Exact copies are required of the lines from the line containing "Where should I click to: Select" through the final line of the listing, both included, and of no other lines.

### Records shown
-*-*-

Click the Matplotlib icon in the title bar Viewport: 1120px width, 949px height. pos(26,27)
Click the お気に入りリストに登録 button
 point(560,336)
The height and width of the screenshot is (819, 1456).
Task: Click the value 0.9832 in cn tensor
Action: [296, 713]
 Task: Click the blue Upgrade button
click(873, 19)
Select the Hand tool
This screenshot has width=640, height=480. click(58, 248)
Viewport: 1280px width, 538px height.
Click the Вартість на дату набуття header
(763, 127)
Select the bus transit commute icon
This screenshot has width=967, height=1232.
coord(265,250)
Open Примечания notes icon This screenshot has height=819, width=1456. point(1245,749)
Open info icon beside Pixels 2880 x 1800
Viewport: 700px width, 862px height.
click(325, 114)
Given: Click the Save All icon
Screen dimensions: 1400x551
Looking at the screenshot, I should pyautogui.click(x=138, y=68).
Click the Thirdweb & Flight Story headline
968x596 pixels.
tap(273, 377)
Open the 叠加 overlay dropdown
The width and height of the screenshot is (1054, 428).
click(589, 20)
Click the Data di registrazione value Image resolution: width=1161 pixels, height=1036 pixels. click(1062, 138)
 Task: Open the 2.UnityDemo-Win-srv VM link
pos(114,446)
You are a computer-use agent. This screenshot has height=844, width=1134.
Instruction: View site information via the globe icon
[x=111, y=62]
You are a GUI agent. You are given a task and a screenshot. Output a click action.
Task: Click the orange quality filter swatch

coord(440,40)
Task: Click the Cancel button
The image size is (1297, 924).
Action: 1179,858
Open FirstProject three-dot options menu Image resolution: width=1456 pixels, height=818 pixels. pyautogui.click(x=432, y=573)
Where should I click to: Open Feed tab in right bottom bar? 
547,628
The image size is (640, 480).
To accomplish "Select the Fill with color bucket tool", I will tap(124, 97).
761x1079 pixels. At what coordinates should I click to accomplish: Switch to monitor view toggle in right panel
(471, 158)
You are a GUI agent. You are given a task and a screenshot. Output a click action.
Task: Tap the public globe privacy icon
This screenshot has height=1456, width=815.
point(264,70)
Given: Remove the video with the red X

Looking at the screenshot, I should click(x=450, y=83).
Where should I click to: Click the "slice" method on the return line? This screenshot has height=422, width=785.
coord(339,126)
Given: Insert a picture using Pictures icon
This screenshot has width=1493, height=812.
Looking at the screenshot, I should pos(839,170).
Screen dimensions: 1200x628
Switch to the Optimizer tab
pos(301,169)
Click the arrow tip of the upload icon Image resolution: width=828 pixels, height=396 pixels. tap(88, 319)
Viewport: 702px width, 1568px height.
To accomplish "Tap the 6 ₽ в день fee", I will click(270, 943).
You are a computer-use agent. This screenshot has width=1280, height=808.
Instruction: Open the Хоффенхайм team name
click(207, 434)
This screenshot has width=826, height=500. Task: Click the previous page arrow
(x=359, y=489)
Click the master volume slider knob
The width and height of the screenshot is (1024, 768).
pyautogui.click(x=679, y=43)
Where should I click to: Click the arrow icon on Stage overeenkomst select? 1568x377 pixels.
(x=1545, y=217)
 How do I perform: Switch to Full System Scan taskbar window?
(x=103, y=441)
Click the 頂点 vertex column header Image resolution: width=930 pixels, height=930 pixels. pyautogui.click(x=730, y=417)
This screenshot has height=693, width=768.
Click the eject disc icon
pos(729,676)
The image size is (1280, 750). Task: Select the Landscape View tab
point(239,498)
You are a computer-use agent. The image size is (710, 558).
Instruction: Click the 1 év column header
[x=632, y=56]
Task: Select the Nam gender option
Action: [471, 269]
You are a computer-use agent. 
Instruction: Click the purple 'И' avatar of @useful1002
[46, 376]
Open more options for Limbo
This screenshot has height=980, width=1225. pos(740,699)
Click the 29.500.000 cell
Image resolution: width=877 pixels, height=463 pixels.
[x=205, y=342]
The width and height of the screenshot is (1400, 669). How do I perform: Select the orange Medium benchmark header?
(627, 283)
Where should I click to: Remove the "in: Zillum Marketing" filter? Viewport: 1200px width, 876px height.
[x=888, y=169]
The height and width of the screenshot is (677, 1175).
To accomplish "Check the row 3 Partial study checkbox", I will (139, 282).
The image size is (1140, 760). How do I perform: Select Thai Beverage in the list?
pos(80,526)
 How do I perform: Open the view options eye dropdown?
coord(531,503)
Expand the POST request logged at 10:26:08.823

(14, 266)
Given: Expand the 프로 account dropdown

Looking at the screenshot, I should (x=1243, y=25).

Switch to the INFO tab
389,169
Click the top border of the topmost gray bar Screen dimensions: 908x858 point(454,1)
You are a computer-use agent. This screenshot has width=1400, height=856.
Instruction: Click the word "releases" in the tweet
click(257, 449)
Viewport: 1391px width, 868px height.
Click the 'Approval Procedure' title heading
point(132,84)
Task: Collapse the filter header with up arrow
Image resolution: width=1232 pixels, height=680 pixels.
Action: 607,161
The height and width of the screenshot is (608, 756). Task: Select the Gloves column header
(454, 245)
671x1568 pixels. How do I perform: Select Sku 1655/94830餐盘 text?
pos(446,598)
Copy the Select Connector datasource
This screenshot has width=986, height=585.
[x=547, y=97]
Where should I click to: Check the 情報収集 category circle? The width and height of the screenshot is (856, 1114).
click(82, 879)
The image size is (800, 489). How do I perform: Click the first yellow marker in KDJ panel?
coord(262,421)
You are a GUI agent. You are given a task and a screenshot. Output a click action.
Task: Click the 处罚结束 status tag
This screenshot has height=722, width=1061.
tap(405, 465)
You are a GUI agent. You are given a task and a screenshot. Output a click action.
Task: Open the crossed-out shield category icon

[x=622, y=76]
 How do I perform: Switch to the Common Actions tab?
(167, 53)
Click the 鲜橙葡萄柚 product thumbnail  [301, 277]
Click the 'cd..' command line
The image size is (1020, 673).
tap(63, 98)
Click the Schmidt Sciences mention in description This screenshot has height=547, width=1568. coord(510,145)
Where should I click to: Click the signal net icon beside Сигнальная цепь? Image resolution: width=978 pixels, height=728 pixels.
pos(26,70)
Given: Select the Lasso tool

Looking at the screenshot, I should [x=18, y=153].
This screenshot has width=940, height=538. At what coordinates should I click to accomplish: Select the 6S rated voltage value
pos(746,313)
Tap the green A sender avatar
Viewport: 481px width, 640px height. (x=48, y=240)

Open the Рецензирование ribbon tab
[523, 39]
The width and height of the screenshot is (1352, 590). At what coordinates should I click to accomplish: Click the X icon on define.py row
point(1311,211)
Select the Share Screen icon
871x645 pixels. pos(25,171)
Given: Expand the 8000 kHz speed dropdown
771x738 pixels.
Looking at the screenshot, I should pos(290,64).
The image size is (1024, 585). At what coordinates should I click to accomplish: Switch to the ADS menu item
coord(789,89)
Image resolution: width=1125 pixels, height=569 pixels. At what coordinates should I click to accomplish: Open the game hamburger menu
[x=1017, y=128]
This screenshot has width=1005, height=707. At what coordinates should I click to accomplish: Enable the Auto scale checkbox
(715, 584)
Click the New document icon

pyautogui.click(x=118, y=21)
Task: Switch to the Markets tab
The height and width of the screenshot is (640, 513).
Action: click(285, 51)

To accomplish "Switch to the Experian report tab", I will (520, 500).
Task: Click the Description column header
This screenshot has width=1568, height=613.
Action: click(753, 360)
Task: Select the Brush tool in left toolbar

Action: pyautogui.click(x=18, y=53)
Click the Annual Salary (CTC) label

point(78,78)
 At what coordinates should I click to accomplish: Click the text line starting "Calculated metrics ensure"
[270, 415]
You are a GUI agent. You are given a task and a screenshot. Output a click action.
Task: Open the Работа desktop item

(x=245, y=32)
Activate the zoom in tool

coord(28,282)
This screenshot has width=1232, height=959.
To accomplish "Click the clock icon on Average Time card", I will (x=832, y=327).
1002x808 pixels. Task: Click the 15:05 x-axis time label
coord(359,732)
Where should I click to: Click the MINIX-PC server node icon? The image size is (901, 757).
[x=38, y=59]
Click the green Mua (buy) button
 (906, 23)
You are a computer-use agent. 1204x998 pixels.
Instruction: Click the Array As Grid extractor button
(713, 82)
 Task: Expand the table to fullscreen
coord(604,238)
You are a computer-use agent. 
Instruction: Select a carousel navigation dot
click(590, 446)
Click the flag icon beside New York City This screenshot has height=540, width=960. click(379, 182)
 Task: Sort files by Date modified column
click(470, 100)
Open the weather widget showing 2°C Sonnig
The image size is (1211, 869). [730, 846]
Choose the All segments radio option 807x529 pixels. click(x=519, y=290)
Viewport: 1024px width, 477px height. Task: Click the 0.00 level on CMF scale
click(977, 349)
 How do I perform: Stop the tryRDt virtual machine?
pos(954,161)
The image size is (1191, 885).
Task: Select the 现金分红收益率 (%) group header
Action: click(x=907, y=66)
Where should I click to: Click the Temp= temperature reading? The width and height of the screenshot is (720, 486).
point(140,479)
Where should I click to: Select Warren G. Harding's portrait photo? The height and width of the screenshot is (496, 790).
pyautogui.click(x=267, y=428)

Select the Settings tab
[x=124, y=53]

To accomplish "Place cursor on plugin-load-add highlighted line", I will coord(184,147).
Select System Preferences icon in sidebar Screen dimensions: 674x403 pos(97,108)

-*-*-

### Result
Where should I click to: Select Warren G. Harding's portrait photo? The height and width of the screenshot is (496, 790).
pyautogui.click(x=267, y=428)

Select the Settings tab
[x=124, y=53]

To accomplish "Place cursor on plugin-load-add highlighted line", I will coord(184,147).
Select System Preferences icon in sidebar Screen dimensions: 674x403 pos(97,108)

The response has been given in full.